2.2. L’alliance de l’humanisme et de l’imprimerie

En tant qu’un des agents de la mutation, l’imprimerie a modifié les méthodes de conservation des données, les systèmes d’enregistrement et de restitution des textes et les réseaux de communication utilisés dans toute l’Europe par des communautés savantes89. A la fin du XVème siècle, la reproduction de la matière écrite passe progressivement de la table du copiste à l’atelier typographique. Ce qui constitue une révolution dans le monde du savoir. Selon Mc Luhan, la typographie eut des effets psychologique et sociaux qui modifièrent soudainement les frontières et les modèles antérieurs de la culture. En produisant une fusion - certains diront une confusion - du monde antique et du monde médiéval, le livre imprimé créa un troisième monde, le monde moderne.

L’imprimerie, affirme Elizabeth L. Eisenstein, a joué un grand rôle dans le renouveau intellectuel. Elle a accéléré la diffusion des idées et des textes et bouleversé les conditions de leur création et de leur production. Cela n’a pas seulement eu des conséquences sur la construction de la science moderne et sur son essor, mais aussi sur le mouvement de Réforme et plus généralement sur ce qu’il est convenu d’appeler la Renaissance. L’imprimerie ne fut pas une simple technique au service d’un renouveau intellectuel, mais l’un de ses acteurs.

* * * * * * *

# Consignes
a: Modifiez le texte sur l’imprimerie en le reprenant depuis « En tant qu’un » jusqu’à « le monde moderne. » inclus, et remplacez-y « copiste » par « scribe ».
b: Poursuivez le texte sur l’humanisme et l’imprimerie à la suite de sa dernière phrase.

* * * * * * *

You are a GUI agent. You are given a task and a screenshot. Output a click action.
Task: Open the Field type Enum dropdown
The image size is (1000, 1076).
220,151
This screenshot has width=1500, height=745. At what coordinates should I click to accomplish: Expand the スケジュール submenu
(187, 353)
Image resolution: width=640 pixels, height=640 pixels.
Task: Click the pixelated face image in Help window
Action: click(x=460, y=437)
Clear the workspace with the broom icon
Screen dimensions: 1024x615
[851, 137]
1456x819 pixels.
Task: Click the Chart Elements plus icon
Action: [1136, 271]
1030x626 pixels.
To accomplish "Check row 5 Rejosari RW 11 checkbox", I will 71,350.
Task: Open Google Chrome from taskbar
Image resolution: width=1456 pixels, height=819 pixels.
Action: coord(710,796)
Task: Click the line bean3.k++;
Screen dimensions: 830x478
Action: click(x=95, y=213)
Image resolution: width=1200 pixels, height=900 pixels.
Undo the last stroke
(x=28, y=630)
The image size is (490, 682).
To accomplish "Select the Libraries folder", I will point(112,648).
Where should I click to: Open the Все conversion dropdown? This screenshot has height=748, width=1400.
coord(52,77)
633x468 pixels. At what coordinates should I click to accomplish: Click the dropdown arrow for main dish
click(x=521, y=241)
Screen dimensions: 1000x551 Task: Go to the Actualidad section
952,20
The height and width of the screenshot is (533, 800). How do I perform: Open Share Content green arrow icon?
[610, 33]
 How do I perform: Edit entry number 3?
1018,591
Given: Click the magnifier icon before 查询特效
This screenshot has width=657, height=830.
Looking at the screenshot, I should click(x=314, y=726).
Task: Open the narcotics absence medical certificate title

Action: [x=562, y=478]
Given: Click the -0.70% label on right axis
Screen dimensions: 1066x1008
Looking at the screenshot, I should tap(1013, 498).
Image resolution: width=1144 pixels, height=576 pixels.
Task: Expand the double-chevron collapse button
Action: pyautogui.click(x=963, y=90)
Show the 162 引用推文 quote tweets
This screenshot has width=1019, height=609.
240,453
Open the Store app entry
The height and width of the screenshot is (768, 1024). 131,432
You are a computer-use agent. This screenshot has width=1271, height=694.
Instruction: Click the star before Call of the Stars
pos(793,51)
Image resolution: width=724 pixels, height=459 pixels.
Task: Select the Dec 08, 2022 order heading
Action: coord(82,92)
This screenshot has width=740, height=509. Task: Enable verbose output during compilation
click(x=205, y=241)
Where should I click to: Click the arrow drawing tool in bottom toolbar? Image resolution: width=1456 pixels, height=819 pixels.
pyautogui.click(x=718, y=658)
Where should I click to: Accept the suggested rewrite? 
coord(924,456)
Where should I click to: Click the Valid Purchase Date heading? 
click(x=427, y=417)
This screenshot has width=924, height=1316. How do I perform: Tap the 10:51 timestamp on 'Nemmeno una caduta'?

* * * * * * *

# Résultats de l’exercice
a:
En tant qu’un des agents de la mutation, l’imprimerie a modifié les méthodes de conservation des données, les systèmes d’enregistrement et de restitution des textes et les réseaux de communication utilisés dans toute l’Europe par des communautés savantes89. A la fin du XVème siècle, la reproduction de la matière écrite passe progressivement de la table du scribe à l’atelier typographique. Ce qui constitue une révolution dans le monde du savoir. Selon Mc Luhan, la typographie eut des effets psychologique et sociaux qui modifièrent soudainement les frontières et les modèles antérieurs de la culture. En produisant une fusion - certains diront une confusion - du monde antique et du monde médiéval, le livre imprimé créa un troisième monde, le monde moderne.

b:
Mc Luhan souligne que l’imprimerie par caractères mobiles a été la première expérience de mécanisation d’un métier complexe, et elle devint l’archétype de la mécanisation dans toutes ses applications. L’explosion typographique a prolongé l’esprit et la voix des hommes et reconstitué un dialogue humain à l’échelle du monde et qui relie les époques.

Simplement en tant que réservoir d’information et moyen d’en disposer rapidement, la typographie, en effet, a mis fin, socialement et psychologiquement, dans l’espace et dans le temps, au régionalisme et au tribalisme. En réalité, pendant les deux siècles qui suivirent son invention, la typographie servit bien davantage le désir de voir les oeuvres du Moyen-Âge et de l’Antiquité que le besoin d’en écrire et d’en lire des nouvelles. Plus de la moitié des livres imprimés avant 1700 contenaient des textes antiques ou médiévaux. Ce sont l’Antiquité et le Moyen-Âge que l’on donna à lire au premier public de l’imprimé. Et les textes médiévaux étaient de loin les plus populaires.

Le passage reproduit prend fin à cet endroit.